Streaming illégal : procès du petit génie de l’informatique franc-comtois

Streaming illégal : procès du petit génie de l’informatique franc-comtois
Culture et droits d'auteur

Le procès du créateur et de l’administrateur du site Sériefr.eu, spécialisé dans le streaming illégal de séries francophones, a eu lieu mi-novembre 2019. Une peine de 8 mois de prison avec sursis a été requise contre ce étudiant jeune franc-comtois de 22 ans. Le jugement, mis en délibéré, sera prononcé le 15 janvier 2020.

L’affaire est emblématique de sites de piratage audiovisuel « artisanaux » – créés, administrés et alimentés par des particuliers, sans lien avec des mafias et sans l’organisation professionnelle d’un The Pirate Bay. En mai 2019, l’arrestation de 7 personnes impliquées dans le site Sériefr.eu, suite à un signalement de l’Alpa (association de lutte contre la piraterie audiovisuelle), avait signé la fin de cette aventure illégale.

« Je n’ai fait que créer les sites » : une ligne de défense plus que discutable…

Ce site était un annuaire de liens streaming centrés sur les séries télévisées, en version française ou sous-titrées en français. Il hébergeait 480 séries, pour un total de 37 000 épisodes et 700 000 visiteurs uniques par mois.
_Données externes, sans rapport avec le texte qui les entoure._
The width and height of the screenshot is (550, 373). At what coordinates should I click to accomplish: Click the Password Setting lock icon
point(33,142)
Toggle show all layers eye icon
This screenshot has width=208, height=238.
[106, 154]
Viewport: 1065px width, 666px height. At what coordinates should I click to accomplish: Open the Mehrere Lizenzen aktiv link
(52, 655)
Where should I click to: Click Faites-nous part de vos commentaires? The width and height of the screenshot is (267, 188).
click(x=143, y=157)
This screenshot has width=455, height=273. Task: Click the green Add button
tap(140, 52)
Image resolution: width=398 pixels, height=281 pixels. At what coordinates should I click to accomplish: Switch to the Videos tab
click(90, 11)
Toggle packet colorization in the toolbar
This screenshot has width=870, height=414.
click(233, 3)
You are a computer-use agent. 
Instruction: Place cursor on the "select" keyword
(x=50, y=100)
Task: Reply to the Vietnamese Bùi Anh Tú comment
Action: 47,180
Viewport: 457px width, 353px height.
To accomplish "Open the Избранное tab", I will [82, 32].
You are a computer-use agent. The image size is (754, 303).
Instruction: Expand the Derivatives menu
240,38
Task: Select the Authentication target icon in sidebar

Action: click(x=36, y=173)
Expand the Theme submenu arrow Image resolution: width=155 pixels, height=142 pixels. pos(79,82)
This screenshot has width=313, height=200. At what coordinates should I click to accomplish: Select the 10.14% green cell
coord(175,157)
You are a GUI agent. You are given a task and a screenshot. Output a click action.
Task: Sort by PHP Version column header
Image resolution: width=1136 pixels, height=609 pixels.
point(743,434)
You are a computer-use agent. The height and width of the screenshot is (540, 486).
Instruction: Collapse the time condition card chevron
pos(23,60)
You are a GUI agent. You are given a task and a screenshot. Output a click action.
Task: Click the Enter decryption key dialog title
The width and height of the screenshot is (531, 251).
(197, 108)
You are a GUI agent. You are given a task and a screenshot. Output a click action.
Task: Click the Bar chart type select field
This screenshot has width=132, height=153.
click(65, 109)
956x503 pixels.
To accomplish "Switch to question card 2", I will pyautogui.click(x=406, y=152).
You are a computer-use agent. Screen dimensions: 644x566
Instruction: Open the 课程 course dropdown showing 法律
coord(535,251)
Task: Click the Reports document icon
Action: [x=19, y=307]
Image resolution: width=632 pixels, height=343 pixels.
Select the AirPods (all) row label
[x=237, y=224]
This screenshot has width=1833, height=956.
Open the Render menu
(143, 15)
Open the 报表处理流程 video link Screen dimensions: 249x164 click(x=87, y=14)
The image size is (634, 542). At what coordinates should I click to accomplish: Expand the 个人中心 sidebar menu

Le procès a permis de détailler le modus operandi de création et de développement de ce site. Les parties civiles étaient constituées de la Société des auteurs, compositeurs et éditeurs de musique (SACEM) et du syndicat de l’édition vidéo numérique.

Le créateur et administrateur de Seriefr.eu et de ses 12 sites miroirs est un étudiant en Master 2 ingénierie des Systèmes Complexes à Besançon, résidant dans le Haut-Doubs. « Ces sites que j’ai créé, je ne m’en occupais même plus. Je n’ai fait que créer les sites » est la principale ligne de défense du jeune pirate. L’homme n’a en effet hébergé lui-même aucun contenu illégal, les sites étant des annuaires conduisant à des liens de streaming valide.

… car le créateur du site encaissait bien les revenus publicitaires

« N’importe qui pouvait poster ses vidéos. Oui, moi j’ai ouvert un site et je ne sais pas qui postait les vidéos. Je recevais des signalements pour les vidéos non valides par mon hébergeur et je les supprimais alors », se défend le jeune pirate.

Pour autant, il a encaissé les confortables revenus publicitaires du site, estimés entre 5 et 40 dollars pour chaque 10 000 vues – soit un total de 18 000 euros par mois en BitCoin. En tout, le jeune pirate aurait engrangé 200 000 euros. L’homme avait même ajouté au site un système de minage de BitCoin : pendant qu’ils visionnaient un épisode, les internautes laissaient (sans le savoir) leur ordinateur miner de la crypto-monnaie pour l’étudiant créateur du site.

« Je savais bien que ce n’était pas légal mais je trouvais ça tellement facile »

Mieux : prouvant que l’objectif du site était bien d’engranger de l’argent, les contributeurs étaient rémunérés, en touchant un peu d’argent à chaque clic sur un lien valide qu’ils ont postés. Trois contributeurs étaient d’ailleurs sur le banc des accusés.

« Sur le site internet, un jour j’ai cliqué sur Speedvid hébergement. J’ai regardé l’explication et suivi le Tuto, et cela a marché. Je recopiais un lien de téléchargement, que je copiais sur l’hébergeur Speedvid et cela donnait une vidéo. J’ai fait ça en 2015-2016. Je voulais m’occuper et c’était de l’argent facile. Je n’avais pas l’impression de faire du mal à quelqu’un. Je savais bien que ce n’était pas légal mais je trouvais ça tellement facile. Oui, j’ai reçu des virements Paypal » de l’administrateur du site, expose une de ces uplaoders.

« La bande organisée, ce sont les régies publicitaires »

Ces trois contributeurs n’avaient aucun lien entre eux, et ne se sont jamais rencontrés – remettant clairement en cause l’accusation de bande organisée. « La bande organisée, ce sont les régies publicitaires installées en Israël ou ailleurs. C’est comme ça que ça fonctionne, car des publicitaires paient le clic » a défendu maître Le Targat Yann, avocat du plus importants de ces contributeurs. Les trois autres contributeurs arrêtés en mai 2019 étant mineurs, ils ont été renvoyés devant le juge pour enfants.

Au terme du procès, Margaret Parietti, vice-procureure de la République, a requis une peine de prison 8 mois de sursis à l’encontre de l’administrateur du site Seriefr.eu. Pour l’un des contributeurs, 3 mois de prison avec sursis. Pour les deux autres, 2 000 euros d’amende avec sursis. Le jugement a été mis en délibéré en date du 15 janvier 2020.